Como facilmente se aufere, inexiste algo mais fascinante e ao mesmo tempo misterioso que o fenômeno criminal. Não obstante, por vezes, o fato revele simplicidade, pode ele ensejar configurações que aguçam a mais excepcional das inteligências. O crime acontece no ventre social, porém, deve-se considerá-lo como um fenômeno eminentemente humano, afinal, o crime nasce com a humanidade.

Houve já quem considerou o crime um fato normal, inerente à própria existência humana. O crime como fenômeno social e, portanto, humano, deve ser estudado à luz da natureza desse ser complexo cuja dignidade transcende superficiais conceitos legais estabelecidos em épocas de lógica pouco democrática. Veja-se que o delito não só é um fenômeno social normal, como também cumpre outra função importante, qual seja, a de manter aberto o canal de transformações de que a sociedade precisa.

Afirmar-se que o ser humano tem livre-arbítrio sobre seus atos, podendo posicionar-se ou não, de acordo com a lei - sem uma coerente e necessária observação de fatores criminogenéticos, vindos da própria constituição do delinquente ou do meio social em que vive -, pode conduzir a um infecundo e arbitrário Direito Penal das presunções, mecanismo odioso do ponto de vista democrático. Maior relevo se dá a essa questão quando associada à discussão da assistência familiar aos “pequeninos”, vulneráveis, seres humanos em formação, cujo contexto importa, especialmente, em realizar o “amanhã”, o futuro da sociedade.

 Nessa linha, o tratamento penal da família é incompatível com os postulados de racionalidade que devem informar os atos do governo em um Estado Democrático de Direito, ao se instituir no campo da intimidade e da vida privada, em cujo âmbito é vedado ao Estado e, portanto, ao Direito penetrar. É cediça, portanto, a grande e fundamental importância da família (como bem jurídico-penal) para o Direito e para a sociedade, especialmente em relação ao menor - que de tão valorosa e essencial -, é digna da utilização das mais eficazes “ferramentas” jurídicas para sua tutela. O que deve ser feito, porém, com a devida racionalidade, a fim de que os excessos protecionistas não acabem tornando-se prejudiciais.

Dados brutos:
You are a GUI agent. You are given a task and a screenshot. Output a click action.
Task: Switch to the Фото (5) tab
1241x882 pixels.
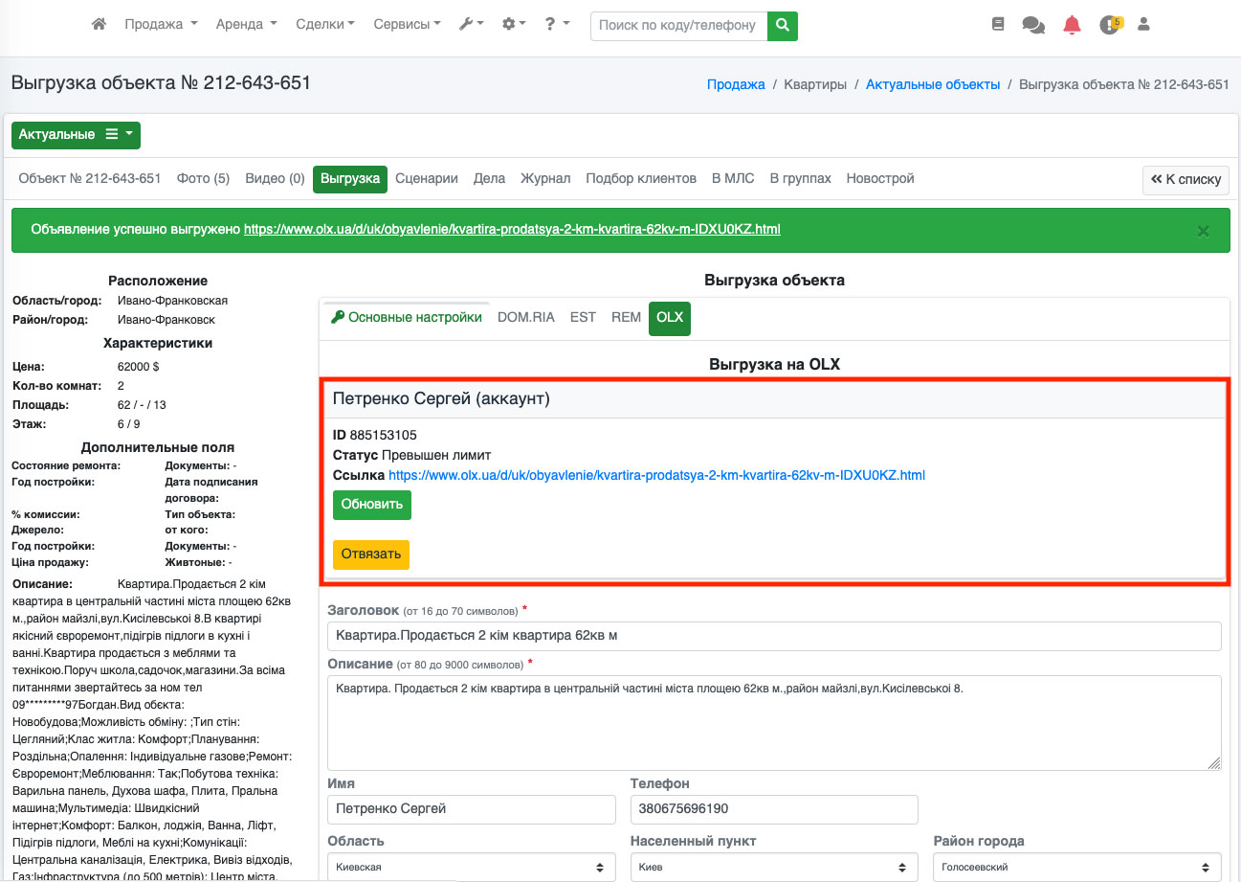tap(203, 179)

O que fazer:
1/ Segundo o texto sobre o fenômeno criminal, que outra função importante o delito cumpre, além de ser um fenômeno social normal?
2/ Prossiga o texto sobre o fenômeno criminal a partir do ponto em que ele termina.

Respostas por tarefa:
1/ A de manter aberto o canal de transformações de que a sociedade precisa.

2/
Assim sendo, com fulcro na relação de desproporção existente entre gravidade do fato (crime de abandono material) e gravidade da pena (criminalização do abandono material), propugna-se, neste estudo, que a tutela à família seja dada, em especial, mediante a descriminalização do delito insculpido no art. 246, do Código Penal, uma vez que não há correlação protetora entre a família e a criminalização de tais condutas, pois tal cominação, a pretexto de salvaguardá-la, presta-se somente a segregar a manchar os lações fraternos, uma vez que a polícia e a justiça, pouco ou nada têm a contribuir com a formação e restruturação familiar.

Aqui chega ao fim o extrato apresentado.